▶ **GIVEN REQUEST**
Copy the records word for word, starting with their first line and ending with the line that contains "Click the VIN", including that line.

-- Start of INFORMATION SUPPLIED --

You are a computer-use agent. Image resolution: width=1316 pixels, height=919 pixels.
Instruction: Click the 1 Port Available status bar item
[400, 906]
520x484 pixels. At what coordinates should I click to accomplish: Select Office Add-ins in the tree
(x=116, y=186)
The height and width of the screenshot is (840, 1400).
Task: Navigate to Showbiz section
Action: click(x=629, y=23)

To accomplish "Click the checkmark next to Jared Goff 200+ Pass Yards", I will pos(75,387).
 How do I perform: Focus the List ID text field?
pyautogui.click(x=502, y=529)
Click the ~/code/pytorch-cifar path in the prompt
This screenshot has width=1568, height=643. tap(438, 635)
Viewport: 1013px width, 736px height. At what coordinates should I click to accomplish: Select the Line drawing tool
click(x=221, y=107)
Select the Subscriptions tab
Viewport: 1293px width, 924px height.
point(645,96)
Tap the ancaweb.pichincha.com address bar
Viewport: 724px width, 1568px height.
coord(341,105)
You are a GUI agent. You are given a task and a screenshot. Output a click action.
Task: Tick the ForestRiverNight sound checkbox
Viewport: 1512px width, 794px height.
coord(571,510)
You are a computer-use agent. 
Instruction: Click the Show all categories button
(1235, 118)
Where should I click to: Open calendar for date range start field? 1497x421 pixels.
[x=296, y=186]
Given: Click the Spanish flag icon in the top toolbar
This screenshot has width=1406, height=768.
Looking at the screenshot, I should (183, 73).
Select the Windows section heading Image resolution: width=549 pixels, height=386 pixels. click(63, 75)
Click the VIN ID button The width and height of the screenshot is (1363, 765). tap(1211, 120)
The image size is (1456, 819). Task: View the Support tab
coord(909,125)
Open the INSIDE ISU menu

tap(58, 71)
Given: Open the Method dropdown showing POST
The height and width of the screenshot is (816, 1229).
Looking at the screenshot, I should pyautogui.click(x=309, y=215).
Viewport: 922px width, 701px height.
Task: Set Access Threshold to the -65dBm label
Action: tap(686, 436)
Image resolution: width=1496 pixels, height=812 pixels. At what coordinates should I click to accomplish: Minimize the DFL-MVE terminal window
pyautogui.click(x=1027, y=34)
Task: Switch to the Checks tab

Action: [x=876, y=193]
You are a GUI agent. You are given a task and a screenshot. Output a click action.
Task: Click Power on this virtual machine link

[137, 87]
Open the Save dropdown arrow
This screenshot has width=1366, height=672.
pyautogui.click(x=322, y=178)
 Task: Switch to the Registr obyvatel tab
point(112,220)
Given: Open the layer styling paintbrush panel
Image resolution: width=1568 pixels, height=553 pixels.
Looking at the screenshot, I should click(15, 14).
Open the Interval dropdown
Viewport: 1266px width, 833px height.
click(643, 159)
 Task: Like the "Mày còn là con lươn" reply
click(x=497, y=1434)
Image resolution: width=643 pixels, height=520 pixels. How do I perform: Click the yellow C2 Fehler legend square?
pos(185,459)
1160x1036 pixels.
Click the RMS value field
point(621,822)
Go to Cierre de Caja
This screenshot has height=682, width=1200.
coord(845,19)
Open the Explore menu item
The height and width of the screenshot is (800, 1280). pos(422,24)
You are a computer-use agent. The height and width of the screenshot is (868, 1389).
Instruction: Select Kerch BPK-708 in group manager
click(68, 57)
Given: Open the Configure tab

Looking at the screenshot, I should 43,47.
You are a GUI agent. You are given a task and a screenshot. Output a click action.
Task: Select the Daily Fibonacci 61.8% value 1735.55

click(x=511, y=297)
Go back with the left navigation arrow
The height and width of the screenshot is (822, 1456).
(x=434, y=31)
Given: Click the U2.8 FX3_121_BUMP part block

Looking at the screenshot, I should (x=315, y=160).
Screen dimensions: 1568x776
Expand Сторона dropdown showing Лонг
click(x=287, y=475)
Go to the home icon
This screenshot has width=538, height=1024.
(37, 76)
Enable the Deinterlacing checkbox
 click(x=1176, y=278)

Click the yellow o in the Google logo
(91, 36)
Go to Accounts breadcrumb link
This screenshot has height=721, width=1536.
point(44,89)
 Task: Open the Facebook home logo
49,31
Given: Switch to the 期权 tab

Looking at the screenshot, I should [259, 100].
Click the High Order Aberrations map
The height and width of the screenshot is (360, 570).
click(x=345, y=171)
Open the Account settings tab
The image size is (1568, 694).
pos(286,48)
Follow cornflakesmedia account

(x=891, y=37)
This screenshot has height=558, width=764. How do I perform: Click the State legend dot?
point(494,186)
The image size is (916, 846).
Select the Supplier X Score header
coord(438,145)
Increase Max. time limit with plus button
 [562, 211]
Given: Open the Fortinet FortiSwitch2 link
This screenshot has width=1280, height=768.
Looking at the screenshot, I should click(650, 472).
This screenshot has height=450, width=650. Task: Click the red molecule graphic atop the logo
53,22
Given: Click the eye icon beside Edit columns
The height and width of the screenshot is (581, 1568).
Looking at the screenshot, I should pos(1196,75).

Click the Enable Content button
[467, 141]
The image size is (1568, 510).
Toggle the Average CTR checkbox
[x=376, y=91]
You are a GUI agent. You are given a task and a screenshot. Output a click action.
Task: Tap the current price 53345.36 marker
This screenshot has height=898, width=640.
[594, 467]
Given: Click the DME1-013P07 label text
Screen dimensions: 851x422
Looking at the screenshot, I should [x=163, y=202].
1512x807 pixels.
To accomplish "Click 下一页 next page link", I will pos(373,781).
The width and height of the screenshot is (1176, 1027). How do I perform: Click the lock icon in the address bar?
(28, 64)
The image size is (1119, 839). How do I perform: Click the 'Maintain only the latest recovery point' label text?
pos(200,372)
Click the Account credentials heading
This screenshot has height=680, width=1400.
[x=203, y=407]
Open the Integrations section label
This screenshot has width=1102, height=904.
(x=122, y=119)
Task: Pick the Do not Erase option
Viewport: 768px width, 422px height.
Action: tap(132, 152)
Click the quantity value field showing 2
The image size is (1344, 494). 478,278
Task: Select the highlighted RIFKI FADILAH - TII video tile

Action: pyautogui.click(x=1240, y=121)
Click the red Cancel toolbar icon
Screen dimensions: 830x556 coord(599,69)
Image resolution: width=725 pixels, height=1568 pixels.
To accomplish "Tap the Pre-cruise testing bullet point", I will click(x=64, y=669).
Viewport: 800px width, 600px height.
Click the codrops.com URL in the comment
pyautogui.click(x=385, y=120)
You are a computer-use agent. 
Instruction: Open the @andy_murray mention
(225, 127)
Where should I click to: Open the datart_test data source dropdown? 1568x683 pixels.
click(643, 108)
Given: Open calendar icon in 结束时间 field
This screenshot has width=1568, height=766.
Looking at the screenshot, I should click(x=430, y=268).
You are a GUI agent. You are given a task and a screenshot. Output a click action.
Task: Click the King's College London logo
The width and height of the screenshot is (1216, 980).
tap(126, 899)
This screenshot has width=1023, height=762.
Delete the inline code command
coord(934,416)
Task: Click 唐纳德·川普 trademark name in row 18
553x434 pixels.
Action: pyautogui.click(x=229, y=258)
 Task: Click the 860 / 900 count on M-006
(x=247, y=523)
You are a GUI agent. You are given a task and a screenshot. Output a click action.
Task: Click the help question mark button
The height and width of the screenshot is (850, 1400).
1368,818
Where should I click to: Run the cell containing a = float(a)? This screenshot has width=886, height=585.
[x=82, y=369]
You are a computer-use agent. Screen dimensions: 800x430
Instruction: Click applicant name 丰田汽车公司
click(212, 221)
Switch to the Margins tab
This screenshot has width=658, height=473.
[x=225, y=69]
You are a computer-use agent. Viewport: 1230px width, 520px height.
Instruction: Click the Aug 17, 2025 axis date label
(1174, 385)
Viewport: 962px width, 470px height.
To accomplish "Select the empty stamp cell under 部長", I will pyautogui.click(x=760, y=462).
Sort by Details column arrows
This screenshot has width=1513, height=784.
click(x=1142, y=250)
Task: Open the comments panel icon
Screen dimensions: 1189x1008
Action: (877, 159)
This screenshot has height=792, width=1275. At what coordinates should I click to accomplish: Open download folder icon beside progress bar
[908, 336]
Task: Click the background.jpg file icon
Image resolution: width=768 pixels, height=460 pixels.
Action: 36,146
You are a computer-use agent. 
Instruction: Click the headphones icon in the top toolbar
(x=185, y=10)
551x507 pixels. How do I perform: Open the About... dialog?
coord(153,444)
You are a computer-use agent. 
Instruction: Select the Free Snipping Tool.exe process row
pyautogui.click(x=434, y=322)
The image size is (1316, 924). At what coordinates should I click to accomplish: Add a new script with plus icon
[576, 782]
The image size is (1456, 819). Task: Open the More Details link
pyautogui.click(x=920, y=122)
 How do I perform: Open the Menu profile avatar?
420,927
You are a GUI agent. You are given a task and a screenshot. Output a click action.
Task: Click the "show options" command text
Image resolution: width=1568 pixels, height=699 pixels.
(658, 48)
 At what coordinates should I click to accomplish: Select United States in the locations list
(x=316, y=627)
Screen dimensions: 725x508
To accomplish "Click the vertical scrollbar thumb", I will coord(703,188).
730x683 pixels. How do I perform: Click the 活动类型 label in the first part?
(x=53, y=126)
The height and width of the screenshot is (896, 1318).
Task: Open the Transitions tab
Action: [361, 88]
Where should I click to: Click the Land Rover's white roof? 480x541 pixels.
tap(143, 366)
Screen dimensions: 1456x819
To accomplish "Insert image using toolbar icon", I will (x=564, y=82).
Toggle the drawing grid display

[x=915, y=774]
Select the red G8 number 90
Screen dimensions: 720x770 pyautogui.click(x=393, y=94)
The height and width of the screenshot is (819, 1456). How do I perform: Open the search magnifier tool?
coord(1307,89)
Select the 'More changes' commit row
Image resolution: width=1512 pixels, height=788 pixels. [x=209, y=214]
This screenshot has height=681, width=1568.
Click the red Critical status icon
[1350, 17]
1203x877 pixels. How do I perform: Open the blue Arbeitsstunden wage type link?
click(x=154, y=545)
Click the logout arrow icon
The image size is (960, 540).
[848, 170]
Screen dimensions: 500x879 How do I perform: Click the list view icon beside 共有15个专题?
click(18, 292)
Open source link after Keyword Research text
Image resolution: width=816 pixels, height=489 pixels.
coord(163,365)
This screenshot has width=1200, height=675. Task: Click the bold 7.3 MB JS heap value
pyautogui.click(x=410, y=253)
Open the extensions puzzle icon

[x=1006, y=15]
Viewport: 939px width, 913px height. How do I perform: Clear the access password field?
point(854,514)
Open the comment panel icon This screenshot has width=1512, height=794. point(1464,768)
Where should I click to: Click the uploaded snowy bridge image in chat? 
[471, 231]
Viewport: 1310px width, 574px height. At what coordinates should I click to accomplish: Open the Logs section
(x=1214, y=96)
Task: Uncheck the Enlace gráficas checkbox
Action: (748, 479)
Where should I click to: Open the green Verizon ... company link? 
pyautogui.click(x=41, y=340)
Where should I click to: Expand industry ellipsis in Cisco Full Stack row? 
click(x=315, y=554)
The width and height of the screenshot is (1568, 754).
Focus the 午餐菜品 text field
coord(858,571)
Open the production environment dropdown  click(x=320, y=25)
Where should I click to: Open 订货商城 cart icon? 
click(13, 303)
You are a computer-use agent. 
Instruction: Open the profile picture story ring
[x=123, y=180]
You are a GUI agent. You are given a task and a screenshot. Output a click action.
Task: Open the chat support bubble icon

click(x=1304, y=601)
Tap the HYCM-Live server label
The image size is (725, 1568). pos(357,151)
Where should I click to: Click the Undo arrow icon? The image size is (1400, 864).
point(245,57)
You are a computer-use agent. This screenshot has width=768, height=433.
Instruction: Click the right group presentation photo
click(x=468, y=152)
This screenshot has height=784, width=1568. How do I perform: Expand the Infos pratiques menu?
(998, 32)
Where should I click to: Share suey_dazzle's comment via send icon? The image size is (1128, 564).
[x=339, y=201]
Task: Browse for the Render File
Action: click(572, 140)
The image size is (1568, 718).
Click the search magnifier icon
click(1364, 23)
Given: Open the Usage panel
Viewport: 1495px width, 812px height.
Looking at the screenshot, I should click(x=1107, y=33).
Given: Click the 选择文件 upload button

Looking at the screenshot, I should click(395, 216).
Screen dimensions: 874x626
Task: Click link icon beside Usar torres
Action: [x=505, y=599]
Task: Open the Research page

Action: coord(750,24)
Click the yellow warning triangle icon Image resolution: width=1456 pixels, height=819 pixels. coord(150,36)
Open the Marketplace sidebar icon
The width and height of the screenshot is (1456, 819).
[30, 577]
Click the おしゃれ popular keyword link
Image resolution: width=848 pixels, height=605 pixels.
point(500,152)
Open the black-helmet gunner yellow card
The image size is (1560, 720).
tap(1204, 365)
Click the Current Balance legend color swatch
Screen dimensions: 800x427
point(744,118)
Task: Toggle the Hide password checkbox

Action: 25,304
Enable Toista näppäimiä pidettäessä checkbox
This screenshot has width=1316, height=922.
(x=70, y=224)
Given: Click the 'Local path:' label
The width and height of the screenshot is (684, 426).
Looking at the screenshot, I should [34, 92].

-- End of INFORMATION SUPPLIED --

▶ **EXERCISE RESULT**
You are a computer-use agent. Image resolution: width=1316 pixels, height=919 pixels.
Instruction: Click the 1 Port Available status bar item
[400, 906]
520x484 pixels. At what coordinates should I click to accomplish: Select Office Add-ins in the tree
(x=116, y=186)
The height and width of the screenshot is (840, 1400).
Task: Navigate to Showbiz section
Action: click(x=629, y=23)

To accomplish "Click the checkmark next to Jared Goff 200+ Pass Yards", I will pos(75,387).
 How do I perform: Focus the List ID text field?
pyautogui.click(x=502, y=529)
Click the ~/code/pytorch-cifar path in the prompt
This screenshot has width=1568, height=643. tap(438, 635)
Viewport: 1013px width, 736px height. At what coordinates should I click to accomplish: Select the Line drawing tool
click(x=221, y=107)
Select the Subscriptions tab
Viewport: 1293px width, 924px height.
point(645,96)
Tap the ancaweb.pichincha.com address bar
Viewport: 724px width, 1568px height.
coord(341,105)
You are a GUI agent. You are given a task and a screenshot. Output a click action.
Task: Tick the ForestRiverNight sound checkbox
Viewport: 1512px width, 794px height.
coord(571,510)
You are a computer-use agent. 
Instruction: Click the Show all categories button
(1235, 118)
Where should I click to: Open calendar for date range start field? 1497x421 pixels.
[x=296, y=186]
Given: Click the Spanish flag icon in the top toolbar
This screenshot has width=1406, height=768.
Looking at the screenshot, I should (183, 73).
Select the Windows section heading Image resolution: width=549 pixels, height=386 pixels. click(63, 75)
Click the VIN ID button The width and height of the screenshot is (1363, 765). tap(1211, 120)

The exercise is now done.